Il venditore di pentole

By 15 Maggio 2013Extraordinary

Questo è il modo in cui alcuni chiamano Anthony Robbins, il signore che il week end scorso ha messo in aula ancora 5 mila persone per un corso con 9 lingue tradotte in simultanea.

Personalmente lo considero un grande. Lo so, sono di parte. È il mio “primo amore”, a lui devo la mia scoperta della PNL, del Coaching, delle Dinamiche a Spirale e non meno importante di Nancy, mia moglie. Di fatto ha cambiato la mia vita completamente e in meglio, molto meglio.

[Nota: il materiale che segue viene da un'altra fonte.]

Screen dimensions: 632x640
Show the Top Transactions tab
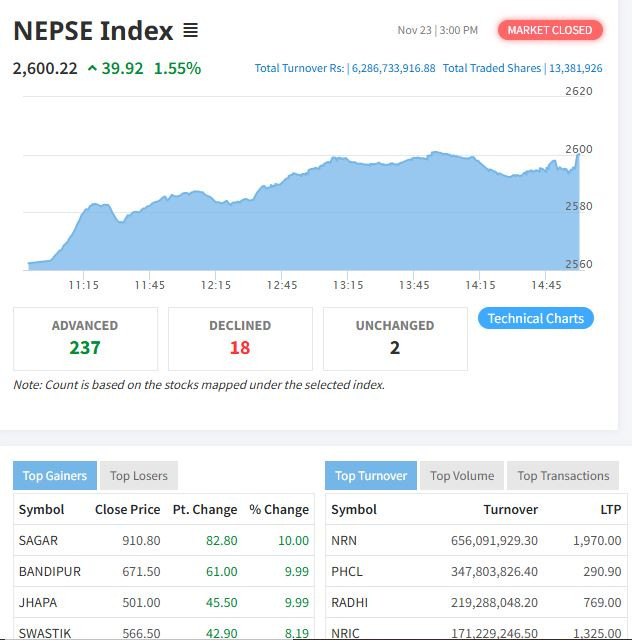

Guardandolo lavorare imparo sempre qualcosa. Ho fatto questo corso 19 volte in 22 anni ma porto sempre qualcosa di nuovo a casa.

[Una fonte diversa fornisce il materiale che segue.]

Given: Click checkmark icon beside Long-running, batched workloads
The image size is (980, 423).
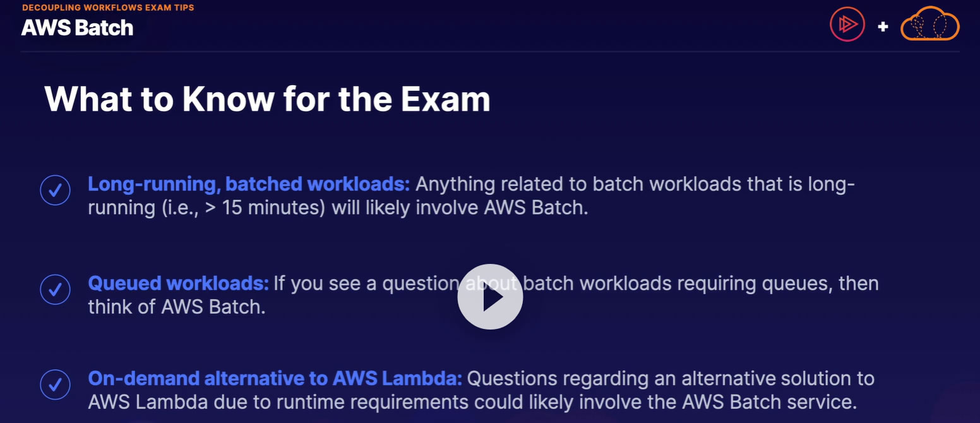Looking at the screenshot, I should pyautogui.click(x=55, y=189).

Mentre ero in aula pensavo a chi lo critica, spesso pesantemente. “Venditore di pentole” è uno degli appellativi che preferisco tra quelli che gli danno. Gli viene dato da alcuni formatori che lo criticano di essere troppo commerciale e troppo “manipolatore” dal punto di vista emotivo. Ovviamente chi lo critica ha poche persone nelle sue aule nonostante, anche lui, cerchi di usare l’emotività per vendere.

Altri contestano il suo egocentrismo, anche in questo caso chi contesta copia i modi di Robbins, nella speranza di avere gli stessi risultati e notorietà.

La più affascinante è la critica sui soldi. Per qualche ragione il fatto che lui guadagni molto infastidisce l’esercito di coloro che guadagnano meno di quello che desiderano.

Lo so è la vita, l’essere umano tende a criticare invece che apprezzare.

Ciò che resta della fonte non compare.